You will do best on forums to post in one place, and your question has been answered a number of times. If using DC, run your PIKO on "linear". 

I cannot tell for sure if that controller has a "linear" switch on it.

The DCC decoder in your Piko will most likely get "confused" if you send PWM power to it.

Greg


----------



## Totalwrecker (Feb 26, 2009)

Instead of applying power similar to your gas pedal, where speed is relative to position of pedal, PWC consists of pulses of full power. Pulse Width Control; the wider the pulses the faster the motor as they add up. Bursts of full power will confuse the decoder that is expecting a variation in voltage....
PWC helps over come dirty track by using full voltage.
Anyway that is my understanding.
Piko should be congratulated for their honesty, you might pass on the loco if you won't also get a power source for it.
John


----------



## krs (Feb 29, 2008)

I think there is a bit of misinformation here.
The Piko locos do not come with any decoders as far as I know.
Piko offers a DCC decoder that can be added but the basic loco is just analogue.

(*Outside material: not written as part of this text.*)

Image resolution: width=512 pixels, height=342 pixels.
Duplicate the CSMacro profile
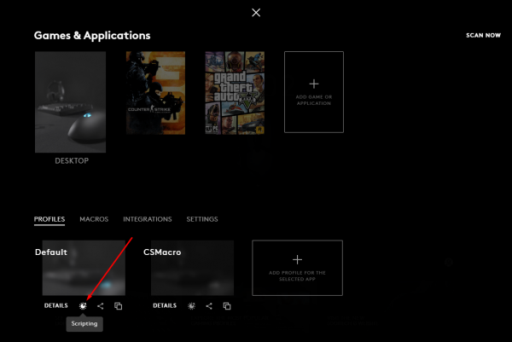click(227, 305)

As far as using those Aristo components are concerned.
From what I can see on the net, the 55401 controller provides only a PWM output, no linear output like some older Aristo products.
How well (or poorly) that works with the Piko loco depends on the frequency of the PWM signal, the higher the better) and the specific motor in that Piko loco.
So...for a basic Piko loco, the Aristo controller should work assuming the PWM frequency is reasonably high, say 10 KHz or higher. With a low PWM frequency the motor in the loco may overheat and burn out.
However, if you plan to add sound or other electronics you may have a problem regardless of the PWM frequency.
Piko has given you the right answer - they can't really confirm that everything will work fine with the Aristo controller since they have no control over that product - specifically the output it generates.

The better option is to run analogue Large Scale locos on DC they way they were intended.

Knut


----------



## East Broad Top (Dec 29, 2007)

I've run (non-DCC-equipped) Piko locos on PWM from that throttle without issue--for hours on end under the Christmas tree in one case. (That loco is now running for hours on end with an Aristo Revolution decoder with PWM output.)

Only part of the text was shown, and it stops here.